Sasuke dengan amat terpaksa membawa gadis yang baru saja ditemuinya di kolong meja perpustakaan itu kerumahnya. Alasan pertama, gadis itu tak mau membersihkan dirinya ditoilet sekolah karena takut tertangkap teman pirangnya yang sebelumnya disebutnya sebagai penyihir. Kedua, dia menolak diantar pulang kerumah karena ibunya pasti akan mengomelinya dengan pulang dalam kondisi seperti itu. Ketiga, kebodohan Sasuke sendiri yang berjanji menolong gadis itu hanya karena melihat emerald itu berkaca-kaca. Dia mungkin pribadi yang dingin, namun bukan berarti tak peduli. Dan akhirnya disinilah mereka, di depan sebuah pintu yang terdapat lambang kipas khas Uchiha diatasnya. Sasuke menekan bel yang berada disamping pintu, dan tak perlu menunggu lama seorang wanita bersurai hitam dengan wajah yang mirip dengannya namun lebih cantik, membukakan pintu dan tersenyum lembut padanya.
"Sasu-chan sudah pulang?" tanya wanita itu dengan senyum yang tak pernah lepas dari bibirnya.
"Ibu," Sasuke memandang ibunya memohon. Ia benar-benar risih dipanggil seperti itu.
"Baiklah baiklah, maafkan ibu." Mikoto, sang nyonya Uchiha sudah akan maju dan memeluk putra bungsunya, namun semua itu tak jadi ia lakukan saat onyx nya menemukan pemandangan lain disamping putranya.
"Ehhh?" kagetnya saat melihat sosok disamping putranya.
"Ah, selamat siang bibi," Sapa sosok itu pada nyonya rumah.
"Siang," sapa Mikoto balik, "Kau membawa teman, Sasuke?" Mikoto memandang putranya.
"Dia bukan temanku, dan kami baru bertemu hari ini. Aku hanya menolongnya," jawab Sasuke.
"Ah, manisnya putra ibu." Mikoto mencubit pipi Sasuke gemas dan membuat seseorang yang menjadi topik pembicaraan terkikik melihatnya. Keduanya pun langsung menoleh pada sumber suara. Jika Mikoto hanya tersenyum melihatnya, maka Sasuke menatap tajam sosok itu.
"Bisakah aku mencubit pipimu juga?" emerald itu memandang Sasuke penuh harap.
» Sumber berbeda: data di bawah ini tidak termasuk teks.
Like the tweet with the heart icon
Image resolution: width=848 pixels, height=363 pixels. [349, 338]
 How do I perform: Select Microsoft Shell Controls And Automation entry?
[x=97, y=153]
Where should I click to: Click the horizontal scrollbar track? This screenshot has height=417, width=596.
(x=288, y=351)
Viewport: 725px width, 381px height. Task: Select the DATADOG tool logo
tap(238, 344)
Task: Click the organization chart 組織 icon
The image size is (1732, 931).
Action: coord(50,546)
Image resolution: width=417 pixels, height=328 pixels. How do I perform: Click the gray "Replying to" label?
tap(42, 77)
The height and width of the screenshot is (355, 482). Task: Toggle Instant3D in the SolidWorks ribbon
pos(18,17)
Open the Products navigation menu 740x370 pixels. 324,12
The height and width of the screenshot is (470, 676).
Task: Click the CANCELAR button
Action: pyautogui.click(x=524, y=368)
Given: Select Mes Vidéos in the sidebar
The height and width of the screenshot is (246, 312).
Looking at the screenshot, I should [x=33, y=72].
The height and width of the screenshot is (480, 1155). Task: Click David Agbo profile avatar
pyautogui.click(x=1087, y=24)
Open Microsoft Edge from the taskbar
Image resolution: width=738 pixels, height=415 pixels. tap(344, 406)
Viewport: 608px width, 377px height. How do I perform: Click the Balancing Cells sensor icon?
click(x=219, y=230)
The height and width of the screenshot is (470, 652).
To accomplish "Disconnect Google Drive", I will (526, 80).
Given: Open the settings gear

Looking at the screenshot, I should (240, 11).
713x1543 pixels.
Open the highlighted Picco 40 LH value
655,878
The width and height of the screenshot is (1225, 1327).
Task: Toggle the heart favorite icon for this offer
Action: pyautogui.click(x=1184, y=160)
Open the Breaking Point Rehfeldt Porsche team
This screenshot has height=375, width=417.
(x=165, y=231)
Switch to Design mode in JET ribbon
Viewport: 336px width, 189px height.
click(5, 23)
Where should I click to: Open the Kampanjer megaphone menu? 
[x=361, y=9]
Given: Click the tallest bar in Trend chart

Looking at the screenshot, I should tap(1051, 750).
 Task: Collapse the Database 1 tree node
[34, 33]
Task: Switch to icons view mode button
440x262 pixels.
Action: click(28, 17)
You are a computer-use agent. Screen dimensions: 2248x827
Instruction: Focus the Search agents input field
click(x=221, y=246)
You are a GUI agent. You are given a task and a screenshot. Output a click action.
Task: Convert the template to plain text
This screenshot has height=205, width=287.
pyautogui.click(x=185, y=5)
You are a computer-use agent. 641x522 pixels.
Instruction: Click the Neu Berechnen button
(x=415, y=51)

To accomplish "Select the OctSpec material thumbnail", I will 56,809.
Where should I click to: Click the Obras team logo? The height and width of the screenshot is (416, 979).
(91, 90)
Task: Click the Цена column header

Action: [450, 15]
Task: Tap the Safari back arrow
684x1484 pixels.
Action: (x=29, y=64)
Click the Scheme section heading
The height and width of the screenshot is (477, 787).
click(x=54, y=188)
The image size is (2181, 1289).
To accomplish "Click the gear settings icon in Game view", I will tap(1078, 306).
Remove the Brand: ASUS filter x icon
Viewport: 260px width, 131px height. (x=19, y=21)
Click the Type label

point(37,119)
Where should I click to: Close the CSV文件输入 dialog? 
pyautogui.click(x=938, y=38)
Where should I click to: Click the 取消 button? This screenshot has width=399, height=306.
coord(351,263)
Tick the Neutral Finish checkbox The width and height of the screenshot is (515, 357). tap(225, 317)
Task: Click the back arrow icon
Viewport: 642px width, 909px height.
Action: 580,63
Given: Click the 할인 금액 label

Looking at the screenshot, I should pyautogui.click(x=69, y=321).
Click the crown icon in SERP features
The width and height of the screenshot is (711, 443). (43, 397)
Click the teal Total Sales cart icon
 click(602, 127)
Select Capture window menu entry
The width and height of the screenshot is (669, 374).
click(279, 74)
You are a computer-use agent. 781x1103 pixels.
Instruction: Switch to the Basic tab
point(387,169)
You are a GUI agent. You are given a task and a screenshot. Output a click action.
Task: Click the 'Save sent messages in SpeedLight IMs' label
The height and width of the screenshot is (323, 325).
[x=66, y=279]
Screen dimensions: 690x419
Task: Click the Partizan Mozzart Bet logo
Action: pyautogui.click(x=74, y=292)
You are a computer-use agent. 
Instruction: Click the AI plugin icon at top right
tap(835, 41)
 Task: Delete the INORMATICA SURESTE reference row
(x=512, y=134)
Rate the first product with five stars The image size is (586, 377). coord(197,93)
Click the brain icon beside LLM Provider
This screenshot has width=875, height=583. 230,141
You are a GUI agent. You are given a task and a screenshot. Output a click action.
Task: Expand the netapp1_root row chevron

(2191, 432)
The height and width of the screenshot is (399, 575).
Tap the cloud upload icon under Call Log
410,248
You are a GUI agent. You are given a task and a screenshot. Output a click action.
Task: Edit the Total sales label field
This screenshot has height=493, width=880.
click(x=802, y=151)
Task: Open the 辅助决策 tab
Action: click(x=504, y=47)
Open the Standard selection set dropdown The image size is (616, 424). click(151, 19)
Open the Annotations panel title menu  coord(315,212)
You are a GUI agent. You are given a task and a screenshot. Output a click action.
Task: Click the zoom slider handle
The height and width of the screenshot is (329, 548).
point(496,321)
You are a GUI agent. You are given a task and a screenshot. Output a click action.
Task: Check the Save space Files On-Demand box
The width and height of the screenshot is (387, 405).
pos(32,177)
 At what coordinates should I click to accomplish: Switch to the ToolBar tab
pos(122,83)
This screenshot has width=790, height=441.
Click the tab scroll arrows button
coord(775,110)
"Tidak!" saat Sasuke menyatakan penolakannya dengan tegas, wajah itu berubah murung.
"Ah, sudahlah. Nah, siapa namamu nak?" tanya Mikoto.
"Aku Sakura, bibi," jawabnya dengan wajah yang mulai tersenyum.
"Nama yang cantik. Nah, Sakura. Kau harus membersihkan dirimu sekarang juga, kau bahkan terlihat lebih tua dari bibi dengan rambut berubanmu itu, ayo masuk dan bibi akan mengantarmu untuk membersihkan diri."
Mikoto menarik lengan Sakura dengan lembut. Ia membawa Sakura kekamar tamu dilantai dua untuk membersihkan diri.
.
.
.
.
Setelah 20 menit berada di kamar mandi, akhirnya Sakura bersih kembali. Sebelum keluar, Ia memunculkan sedikit kepala pinknya dari balik pintu kamar mandi dan ia mendapati ibu dari orang yang menolongnya tengah meletakkan sebuah baju diatas tempat tidur.
Menyadari ada yang memperhatikannya, Mikoto segera menoleh kearah pintu kamar mandi, ia melihat kepala pink menyembul dari sana.
"Sakura? Sudah selesai?" kepala pink itu mengangguk.
"Kemarilah! Bibi sudah menyiapkan pakaian untukmu. Karena seragammu kotor, tidak memungkinkan kau memakainya lagi. Jadi, bibi mencarikan baju lama bibi yang cocok untukmu. Apa kau keberatan memakainya?"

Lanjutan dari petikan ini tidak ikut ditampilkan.